'''
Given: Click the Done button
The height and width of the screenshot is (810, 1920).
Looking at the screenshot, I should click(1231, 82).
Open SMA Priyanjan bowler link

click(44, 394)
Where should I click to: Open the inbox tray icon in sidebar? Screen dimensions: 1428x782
'''
'''
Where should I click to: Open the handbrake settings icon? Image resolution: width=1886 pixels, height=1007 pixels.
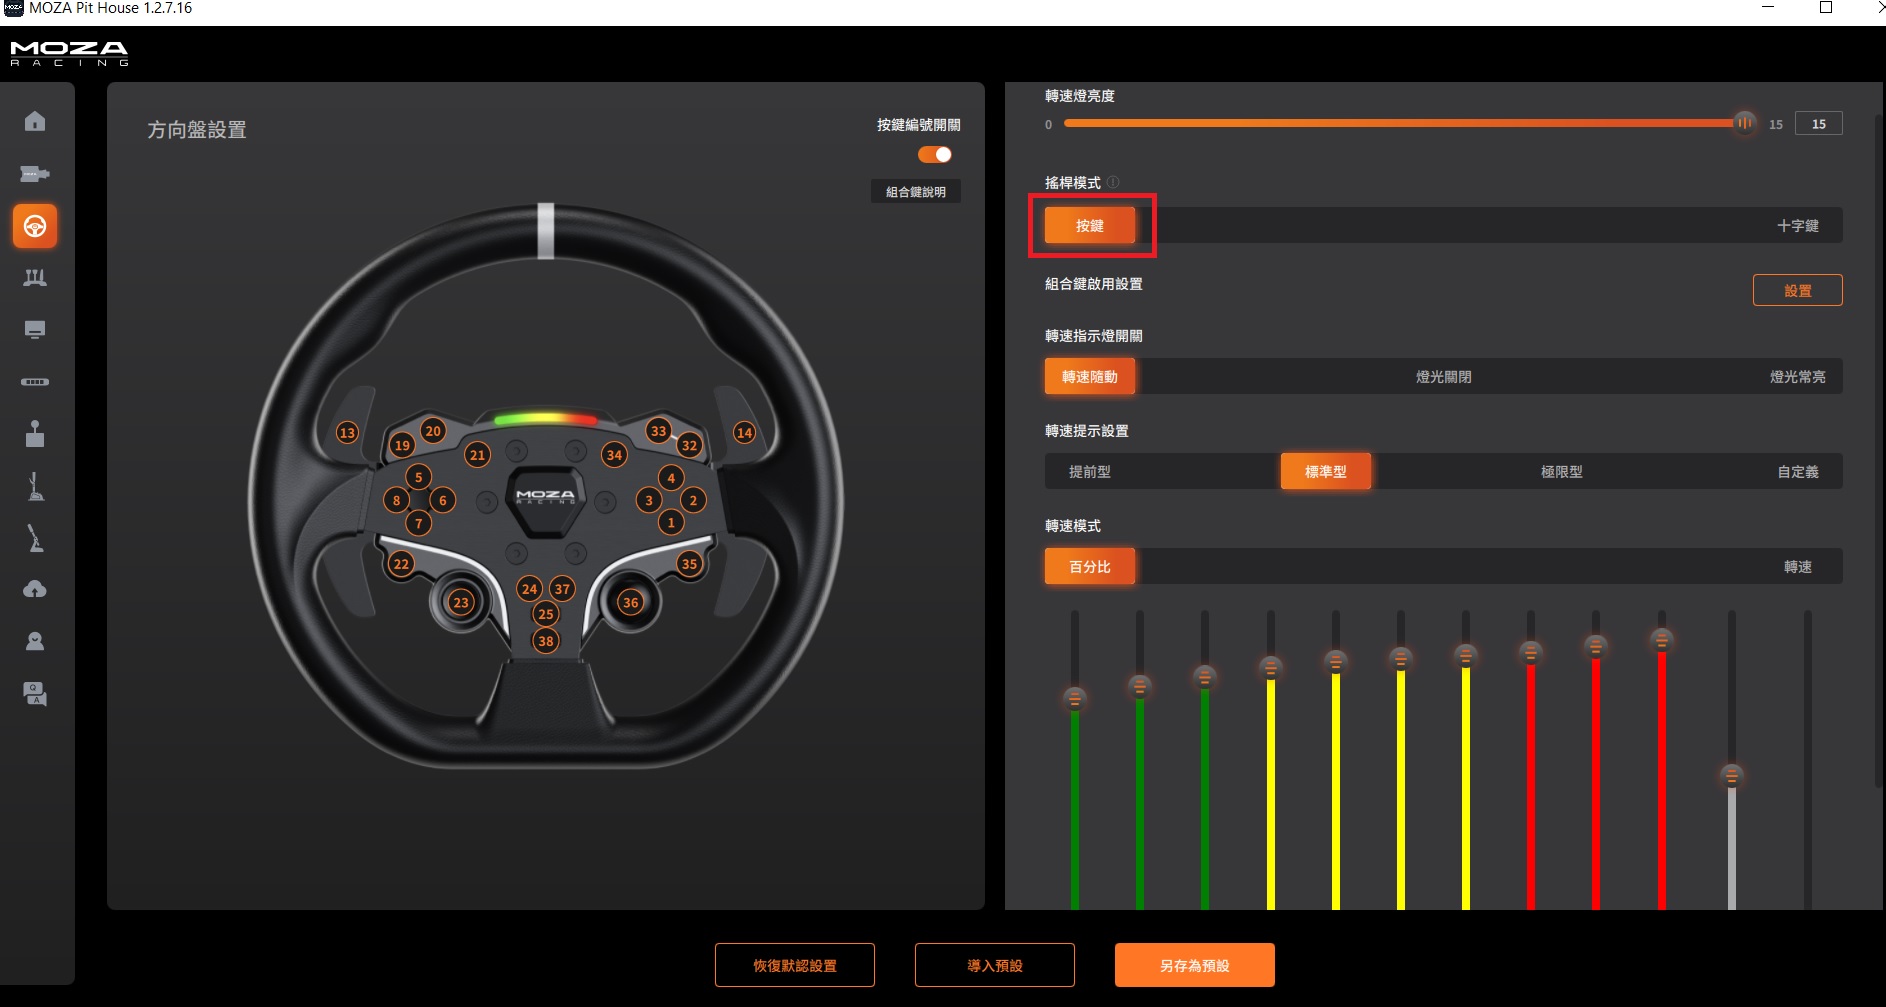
'''
'''
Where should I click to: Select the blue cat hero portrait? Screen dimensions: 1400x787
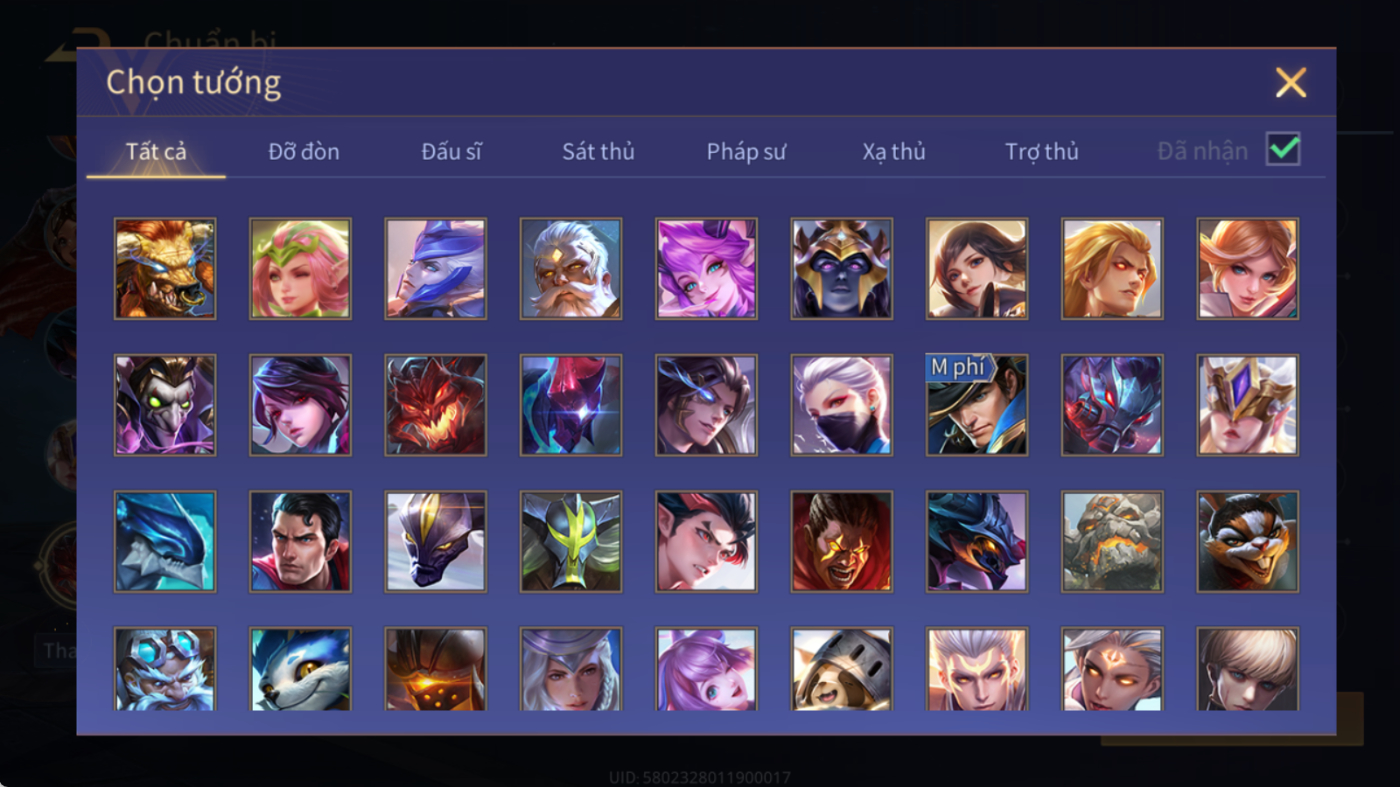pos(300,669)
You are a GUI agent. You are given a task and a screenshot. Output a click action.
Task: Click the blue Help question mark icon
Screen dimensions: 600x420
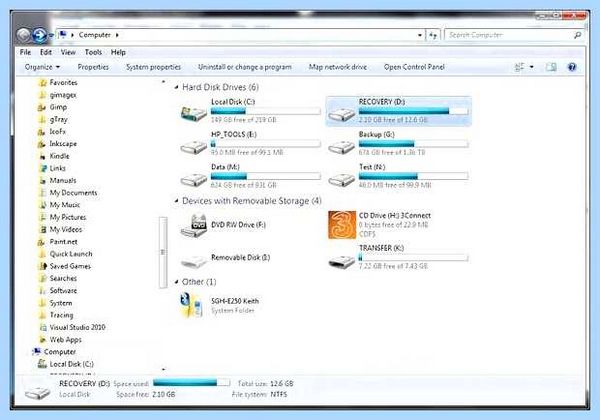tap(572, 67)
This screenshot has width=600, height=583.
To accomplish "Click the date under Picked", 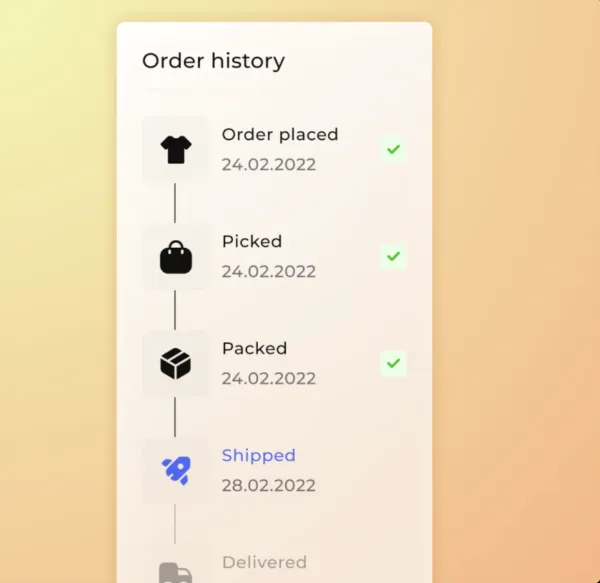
'''
Description of the task:
Can you write out the rows from the line containing "Open SMA Priyanjan bowler link" through the line containing "Where should I click to: Open the inbox", character for character?

Output for this exercise:
Open SMA Priyanjan bowler link

click(44, 394)
Where should I click to: Open the inbox tray icon in sidebar? Screen dimensions: 1428x782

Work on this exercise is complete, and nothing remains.